NEW DELHI- The Army is now trying to upgrade as well as indigenise specialised extreme winter clothing for its soldiers deployed in “super high-altitude” areas of the country.
Sources say the Army has now asked the defence ministry to go in for clothing procurements for super high-altitude deployments in Siachen, Drass, Kargil, Sikkim and Arunachal — which are over 16,000-feet with temperatures ranging from minus 10 to 50-60 degree Celsius — for five years at one go.
“There are eight major clothing items still being procured from abroad. At present, specialised clothing for over 27,000 soldiers is procured for three years at a time. But since the process is long, with complaints of irregularities often further slowing it down, it would be better to buy for five years at a time,” said a source.
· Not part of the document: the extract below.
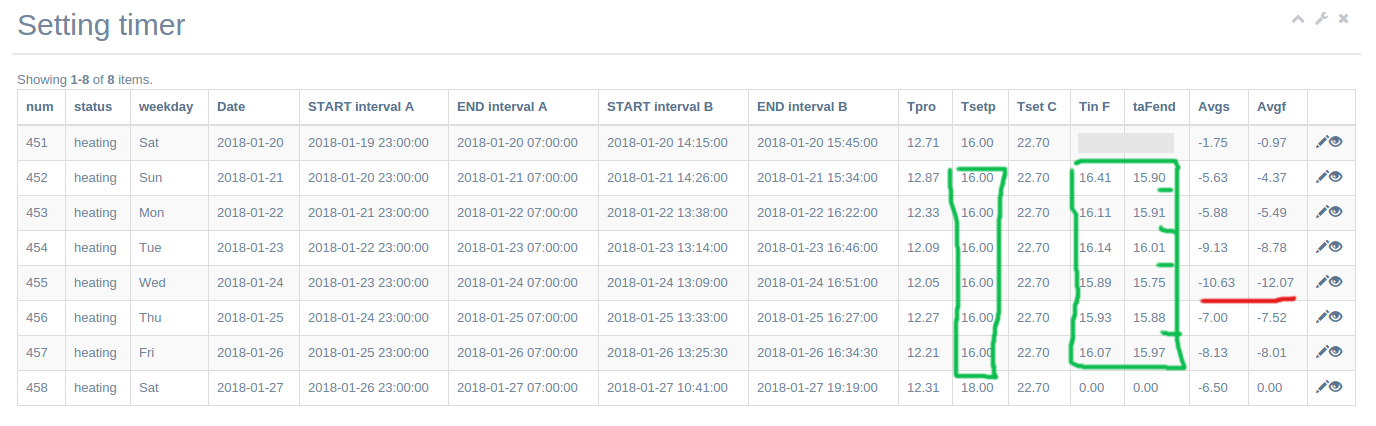The height and width of the screenshot is (426, 1376).
Task: View row 456 using its eye icon
Action: [x=1336, y=317]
Concomitantly, attempts are also being made in conjunction with the Indian Technical Textile Association to “tap the technology available within the country” to gradually replace imported winter clothing.
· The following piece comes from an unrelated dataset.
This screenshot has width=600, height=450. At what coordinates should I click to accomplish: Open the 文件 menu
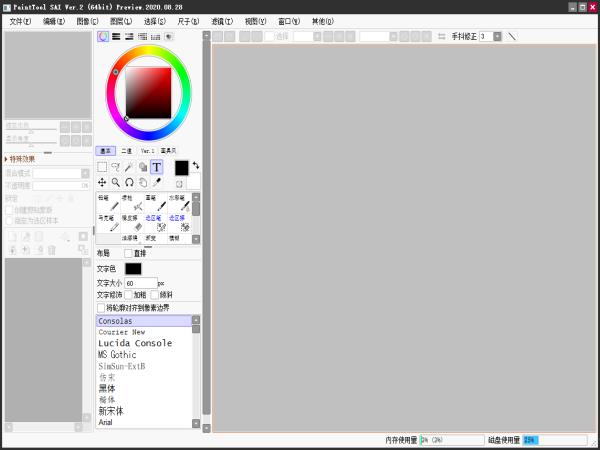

Similarly, Indian vendors have been identified for making the three-layered ECCWS and gloves as well as the four-layered socks. “The overall aim is to improve the products further by reducing bulk and weight to ensure soldiers can be more agile and combat-effective while getting higher thermal insulation from the extreme weather,” source said.
Just since 1984, India has lost around 900 soldiers on the Siachen heights. But with better infrastructure being built on the glacial heights, where soldiers are taught to “survive first and then fight”, the number of casualties has gone down over the years.
But soldiers still have to constantly battle high-altitude pulmonary odema, cerebral odema, hypothermia, hypoxia and frost-bite in the extremely tough terrain, where avalanches, blizzards and “white-outs” are the norm. Just last week, an Army doctor, Capt Ashwini Kumar, was killed after a patrol got hit by an avalanche in Siachen.